All entries must be given again exactly as written.

------ Data for review

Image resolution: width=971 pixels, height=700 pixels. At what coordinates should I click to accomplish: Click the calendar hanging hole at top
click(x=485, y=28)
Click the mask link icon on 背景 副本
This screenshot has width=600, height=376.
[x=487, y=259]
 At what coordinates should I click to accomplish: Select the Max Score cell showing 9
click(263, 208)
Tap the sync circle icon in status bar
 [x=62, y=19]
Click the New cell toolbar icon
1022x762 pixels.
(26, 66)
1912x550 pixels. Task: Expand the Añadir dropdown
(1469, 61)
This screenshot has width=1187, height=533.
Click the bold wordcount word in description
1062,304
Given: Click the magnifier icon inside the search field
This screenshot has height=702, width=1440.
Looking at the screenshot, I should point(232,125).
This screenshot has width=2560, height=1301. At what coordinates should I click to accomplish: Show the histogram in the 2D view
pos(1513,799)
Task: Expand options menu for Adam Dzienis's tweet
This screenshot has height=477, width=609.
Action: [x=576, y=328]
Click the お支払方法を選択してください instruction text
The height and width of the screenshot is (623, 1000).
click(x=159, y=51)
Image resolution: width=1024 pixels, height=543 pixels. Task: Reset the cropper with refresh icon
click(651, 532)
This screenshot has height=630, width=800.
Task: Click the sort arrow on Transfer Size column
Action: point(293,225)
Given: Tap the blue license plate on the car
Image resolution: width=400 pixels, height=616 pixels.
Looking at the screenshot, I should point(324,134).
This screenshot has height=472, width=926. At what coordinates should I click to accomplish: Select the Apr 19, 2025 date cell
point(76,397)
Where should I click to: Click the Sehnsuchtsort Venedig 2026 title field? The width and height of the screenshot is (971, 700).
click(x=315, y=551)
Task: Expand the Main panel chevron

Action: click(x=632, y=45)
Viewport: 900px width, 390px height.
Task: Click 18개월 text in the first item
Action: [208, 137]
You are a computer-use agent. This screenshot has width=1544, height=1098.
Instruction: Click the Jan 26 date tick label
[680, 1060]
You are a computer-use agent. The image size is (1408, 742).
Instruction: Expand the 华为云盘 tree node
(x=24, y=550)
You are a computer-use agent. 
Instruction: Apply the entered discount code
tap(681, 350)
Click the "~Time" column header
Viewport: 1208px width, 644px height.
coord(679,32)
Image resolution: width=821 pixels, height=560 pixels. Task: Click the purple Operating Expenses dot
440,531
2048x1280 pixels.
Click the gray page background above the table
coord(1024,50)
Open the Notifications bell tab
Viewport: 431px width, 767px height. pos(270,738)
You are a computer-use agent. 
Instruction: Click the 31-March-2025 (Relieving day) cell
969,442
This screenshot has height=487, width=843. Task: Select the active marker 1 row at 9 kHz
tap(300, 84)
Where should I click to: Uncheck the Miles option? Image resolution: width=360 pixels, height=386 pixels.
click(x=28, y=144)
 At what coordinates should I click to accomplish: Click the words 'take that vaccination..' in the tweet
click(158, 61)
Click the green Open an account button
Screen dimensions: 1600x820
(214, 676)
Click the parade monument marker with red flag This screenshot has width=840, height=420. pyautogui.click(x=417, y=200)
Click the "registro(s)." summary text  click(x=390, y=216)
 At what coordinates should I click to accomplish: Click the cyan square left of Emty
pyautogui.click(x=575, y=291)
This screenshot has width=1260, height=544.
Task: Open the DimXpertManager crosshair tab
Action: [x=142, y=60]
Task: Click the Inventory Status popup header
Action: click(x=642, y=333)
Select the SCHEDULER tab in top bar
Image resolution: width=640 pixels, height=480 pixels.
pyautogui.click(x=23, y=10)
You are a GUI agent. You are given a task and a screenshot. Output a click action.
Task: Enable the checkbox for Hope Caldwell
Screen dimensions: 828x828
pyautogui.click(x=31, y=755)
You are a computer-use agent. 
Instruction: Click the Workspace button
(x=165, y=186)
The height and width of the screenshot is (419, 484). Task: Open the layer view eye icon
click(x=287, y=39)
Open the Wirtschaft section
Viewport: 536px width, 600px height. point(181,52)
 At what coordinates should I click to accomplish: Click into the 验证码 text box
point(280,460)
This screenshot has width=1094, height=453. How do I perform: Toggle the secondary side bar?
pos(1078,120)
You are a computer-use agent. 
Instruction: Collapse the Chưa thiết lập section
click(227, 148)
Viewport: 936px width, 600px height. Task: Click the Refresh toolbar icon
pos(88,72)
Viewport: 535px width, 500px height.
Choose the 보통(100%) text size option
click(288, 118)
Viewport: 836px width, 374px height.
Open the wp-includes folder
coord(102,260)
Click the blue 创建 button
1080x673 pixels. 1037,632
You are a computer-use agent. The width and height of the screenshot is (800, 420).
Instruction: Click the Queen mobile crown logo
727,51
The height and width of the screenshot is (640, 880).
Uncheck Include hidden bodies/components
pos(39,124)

------------

- [Task solution]
Image resolution: width=971 pixels, height=700 pixels. At what coordinates should I click to accomplish: Click the calendar hanging hole at top
click(x=485, y=28)
Click the mask link icon on 背景 副本
This screenshot has width=600, height=376.
[x=487, y=259]
 At what coordinates should I click to accomplish: Select the Max Score cell showing 9
click(263, 208)
Tap the sync circle icon in status bar
 [x=62, y=19]
Click the New cell toolbar icon
1022x762 pixels.
(26, 66)
1912x550 pixels. Task: Expand the Añadir dropdown
(1469, 61)
This screenshot has width=1187, height=533.
Click the bold wordcount word in description
1062,304
Given: Click the magnifier icon inside the search field
This screenshot has height=702, width=1440.
Looking at the screenshot, I should point(232,125).
This screenshot has width=2560, height=1301. At what coordinates should I click to accomplish: Show the histogram in the 2D view
pos(1513,799)
Task: Expand options menu for Adam Dzienis's tweet
This screenshot has height=477, width=609.
Action: [x=576, y=328]
Click the お支払方法を選択してください instruction text
The height and width of the screenshot is (623, 1000).
click(x=159, y=51)
Image resolution: width=1024 pixels, height=543 pixels. Task: Reset the cropper with refresh icon
click(651, 532)
This screenshot has height=630, width=800.
Task: Click the sort arrow on Transfer Size column
Action: point(293,225)
Given: Tap the blue license plate on the car
Image resolution: width=400 pixels, height=616 pixels.
Looking at the screenshot, I should point(324,134).
This screenshot has height=472, width=926. At what coordinates should I click to accomplish: Select the Apr 19, 2025 date cell
point(76,397)
Where should I click to: Click the Sehnsuchtsort Venedig 2026 title field? The width and height of the screenshot is (971, 700).
click(x=315, y=551)
Task: Expand the Main panel chevron

Action: click(x=632, y=45)
Viewport: 900px width, 390px height.
Task: Click 18개월 text in the first item
Action: [208, 137]
You are a computer-use agent. This screenshot has width=1544, height=1098.
Instruction: Click the Jan 26 date tick label
[680, 1060]
You are a computer-use agent. The image size is (1408, 742).
Instruction: Expand the 华为云盘 tree node
(x=24, y=550)
You are a computer-use agent. 
Instruction: Apply the entered discount code
tap(681, 350)
Click the "~Time" column header
Viewport: 1208px width, 644px height.
coord(679,32)
Image resolution: width=821 pixels, height=560 pixels. Task: Click the purple Operating Expenses dot
440,531
2048x1280 pixels.
Click the gray page background above the table
coord(1024,50)
Open the Notifications bell tab
Viewport: 431px width, 767px height. pos(270,738)
You are a computer-use agent. 
Instruction: Click the 31-March-2025 (Relieving day) cell
969,442
This screenshot has height=487, width=843. Task: Select the active marker 1 row at 9 kHz
tap(300, 84)
Where should I click to: Uncheck the Miles option? Image resolution: width=360 pixels, height=386 pixels.
click(x=28, y=144)
 At what coordinates should I click to accomplish: Click the words 'take that vaccination..' in the tweet
click(158, 61)
Click the green Open an account button
Screen dimensions: 1600x820
(214, 676)
Click the parade monument marker with red flag This screenshot has width=840, height=420. pyautogui.click(x=417, y=200)
Click the "registro(s)." summary text  click(x=390, y=216)
 At what coordinates should I click to accomplish: Click the cyan square left of Emty
pyautogui.click(x=575, y=291)
This screenshot has width=1260, height=544.
Task: Open the DimXpertManager crosshair tab
Action: [x=142, y=60]
Task: Click the Inventory Status popup header
Action: click(x=642, y=333)
Select the SCHEDULER tab in top bar
Image resolution: width=640 pixels, height=480 pixels.
pyautogui.click(x=23, y=10)
You are a GUI agent. You are given a task and a screenshot. Output a click action.
Task: Enable the checkbox for Hope Caldwell
Screen dimensions: 828x828
pyautogui.click(x=31, y=755)
You are a computer-use agent. 
Instruction: Click the Workspace button
(x=165, y=186)
The height and width of the screenshot is (419, 484). Task: Open the layer view eye icon
click(x=287, y=39)
Open the Wirtschaft section
Viewport: 536px width, 600px height. point(181,52)
 At what coordinates should I click to accomplish: Click into the 验证码 text box
point(280,460)
This screenshot has width=1094, height=453. How do I perform: Toggle the secondary side bar?
pos(1078,120)
You are a computer-use agent. 
Instruction: Collapse the Chưa thiết lập section
click(227, 148)
Viewport: 936px width, 600px height. Task: Click the Refresh toolbar icon
pos(88,72)
Viewport: 535px width, 500px height.
Choose the 보통(100%) text size option
click(288, 118)
Viewport: 836px width, 374px height.
Open the wp-includes folder
coord(102,260)
Click the blue 创建 button
1080x673 pixels. 1037,632
You are a computer-use agent. The width and height of the screenshot is (800, 420).
Instruction: Click the Queen mobile crown logo
727,51
The height and width of the screenshot is (640, 880).
Uncheck Include hidden bodies/components
pos(39,124)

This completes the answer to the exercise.